• _QUOTED PASSAGE_:
________________________________________

Kirk/Spock: What are you doing New Year's Eve?
--Fan vid by MARZ, 2010, sung by Ella Fitzgerald
-- on Vimeo.
[I've reposted this most years---the couple comments here are from 2016]
But with the inauguration of DT's second term,
this year was not a year for that,
so I'll start with . . . my favorite image of 2025:
Strategic Silliness
BELOW
Left: "Dictators are never as strong as they tell you they are, and people are never as weak as they think they are." --Accidental Czar: Vladimir Putin, by Andrew S. Weiss
and, Right >
My print "No tengas miedo/Don't be afraid" on Denise's door
_________________
Summer Doll Camp involved stick-raft and God's Eye making
And––Toys Recreate Paintings
The Raft of the Medusa, by Théodore Géricault
("It's just pretend."--Penny Cooper)

And on we go, into the NEW YEAR...
Chazak ve'ematz/ Be strong and of good courage!
_____________________
Previous Year-End Reviews (2013–)
"Shortest jury duty ever," the jury den-mother manager announced yesterday, as she told us we could leave the jury-pool waiting room-- and never return.
We'd been told we'd be in the pool for two weeks--
(waiting to be pulled to serve in courtroom trials)--
and we'd only been there 3 hours!

________________________________________

• _PROVIDED DATA_:
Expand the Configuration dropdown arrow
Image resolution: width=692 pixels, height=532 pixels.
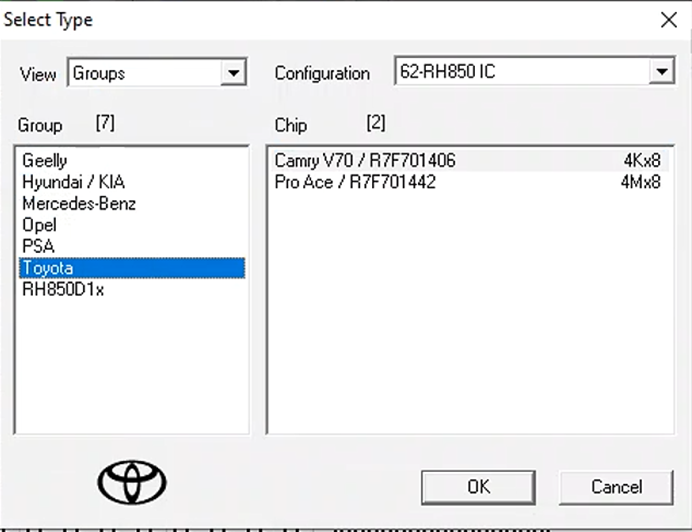click(661, 72)
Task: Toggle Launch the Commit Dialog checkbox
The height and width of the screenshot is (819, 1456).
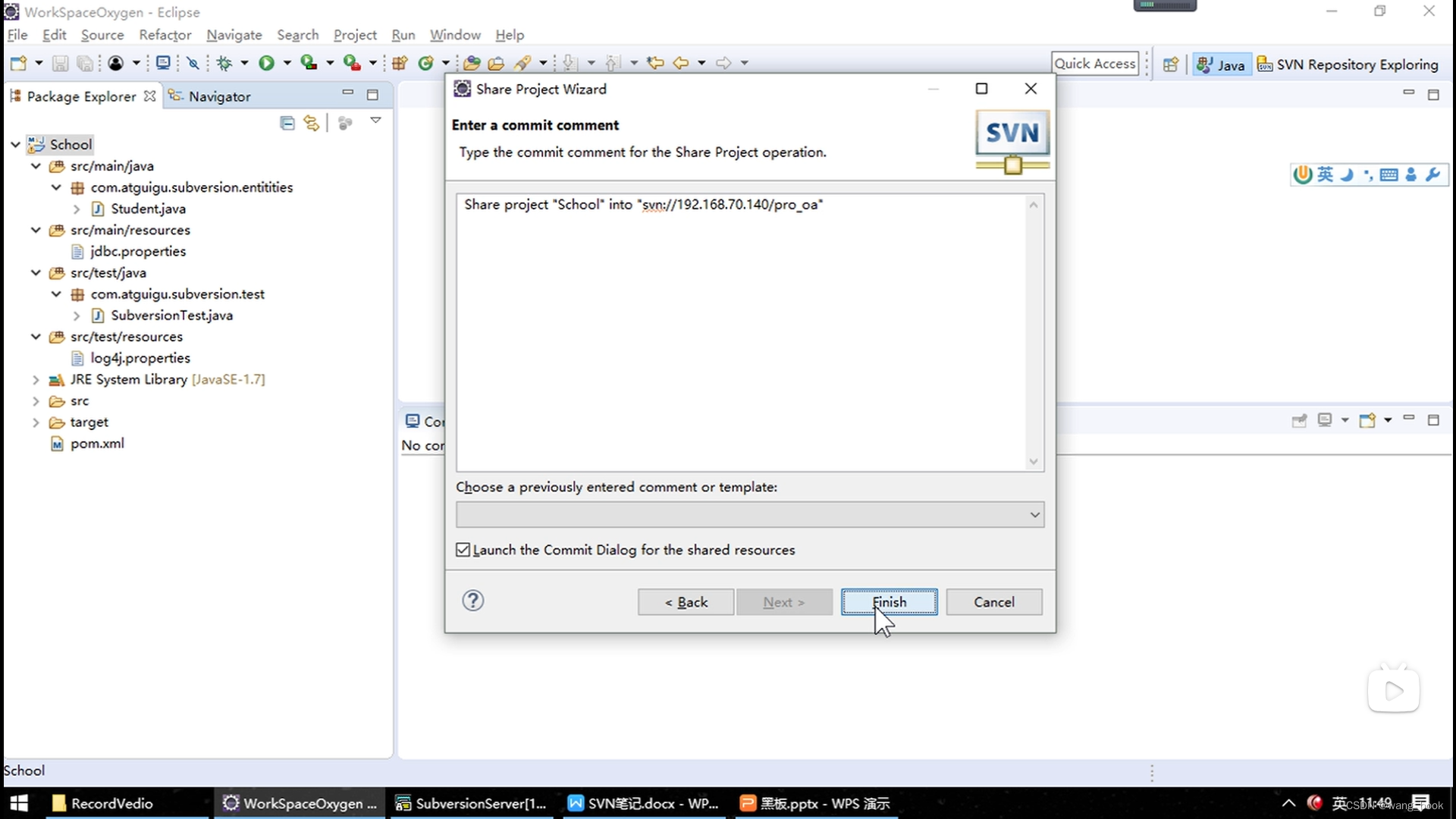Action: [463, 549]
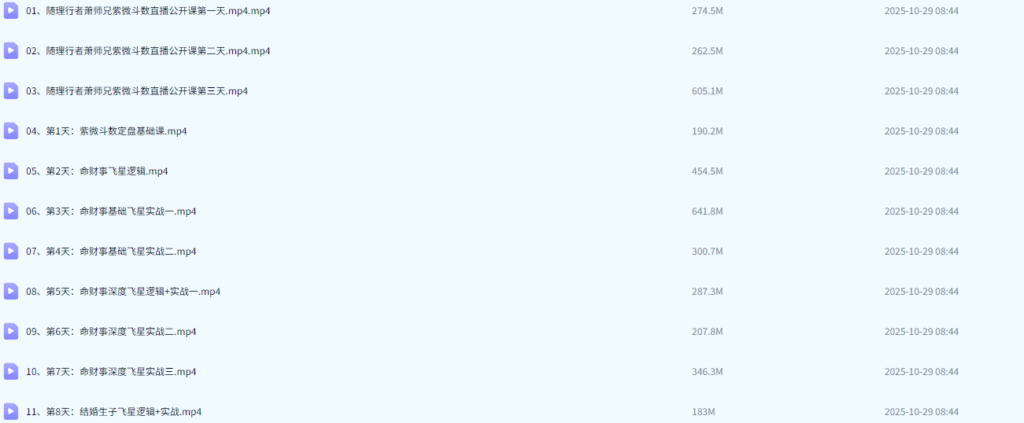The height and width of the screenshot is (423, 1024).
Task: Click the play icon beside 09、第6天
Action: click(10, 332)
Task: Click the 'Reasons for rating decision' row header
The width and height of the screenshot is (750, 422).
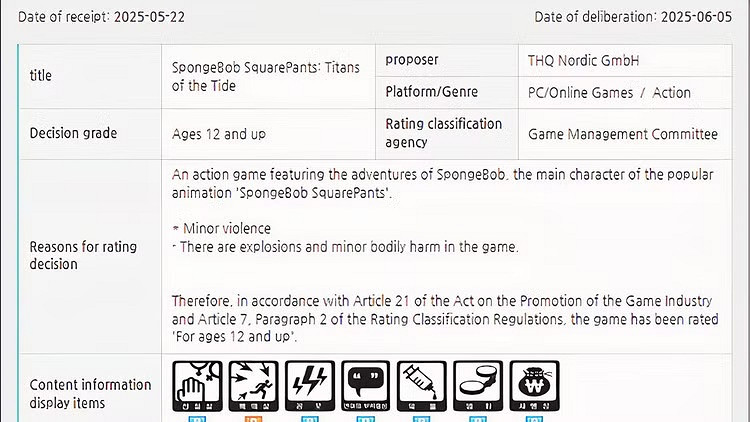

________________________________________

• _THE EXERCISE_:
Reproduce the year-end post word for word from "Chazak ve'ematz/ Be" to "and never return.". You can set the records aside; they play no part here.

• _ANSWER BELOW_:
Chazak ve'ematz/ Be strong and of good courage!
_____________________
Previous Year-End Reviews (2013–)
"Shortest jury duty ever," the jury den-mother manager announced yesterday, as she told us we could leave the jury-pool waiting room-- and never return.